::: MATERIAL SUPPLIED :::
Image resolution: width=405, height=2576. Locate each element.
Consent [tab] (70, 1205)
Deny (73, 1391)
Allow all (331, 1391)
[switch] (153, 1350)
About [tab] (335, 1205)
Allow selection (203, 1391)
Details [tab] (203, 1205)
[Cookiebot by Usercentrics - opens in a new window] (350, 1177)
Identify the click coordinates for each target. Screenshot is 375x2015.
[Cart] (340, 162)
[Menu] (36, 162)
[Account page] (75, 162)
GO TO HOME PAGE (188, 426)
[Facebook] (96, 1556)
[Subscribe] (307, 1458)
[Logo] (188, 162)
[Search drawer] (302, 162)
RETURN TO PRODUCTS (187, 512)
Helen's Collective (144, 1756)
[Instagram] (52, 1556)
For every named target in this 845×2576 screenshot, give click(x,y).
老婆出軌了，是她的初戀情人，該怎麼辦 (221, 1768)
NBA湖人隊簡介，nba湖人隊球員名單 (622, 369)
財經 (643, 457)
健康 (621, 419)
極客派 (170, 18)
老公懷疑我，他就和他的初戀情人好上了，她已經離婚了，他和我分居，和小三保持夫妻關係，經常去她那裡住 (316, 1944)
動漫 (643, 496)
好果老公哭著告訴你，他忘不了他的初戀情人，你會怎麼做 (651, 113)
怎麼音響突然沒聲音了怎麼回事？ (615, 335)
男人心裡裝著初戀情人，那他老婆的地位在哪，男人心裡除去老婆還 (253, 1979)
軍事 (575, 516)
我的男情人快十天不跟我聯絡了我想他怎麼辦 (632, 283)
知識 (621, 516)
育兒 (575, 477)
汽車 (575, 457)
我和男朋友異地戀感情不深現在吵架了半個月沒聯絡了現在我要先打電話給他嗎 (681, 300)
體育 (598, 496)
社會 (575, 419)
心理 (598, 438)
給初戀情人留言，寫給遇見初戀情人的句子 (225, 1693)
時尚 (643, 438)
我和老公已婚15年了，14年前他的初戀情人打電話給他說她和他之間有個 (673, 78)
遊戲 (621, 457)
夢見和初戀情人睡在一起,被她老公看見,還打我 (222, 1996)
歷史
:::
• **WHAT YOU NEED TO DO**: Return every line from the entries above that includes the word "target".

• **WRITTEN SOLUTION**:
Identify the click coordinates for each target. Screenshot is 375x2015.
For every named target in this 845×2576 screenshot, give click(x,y).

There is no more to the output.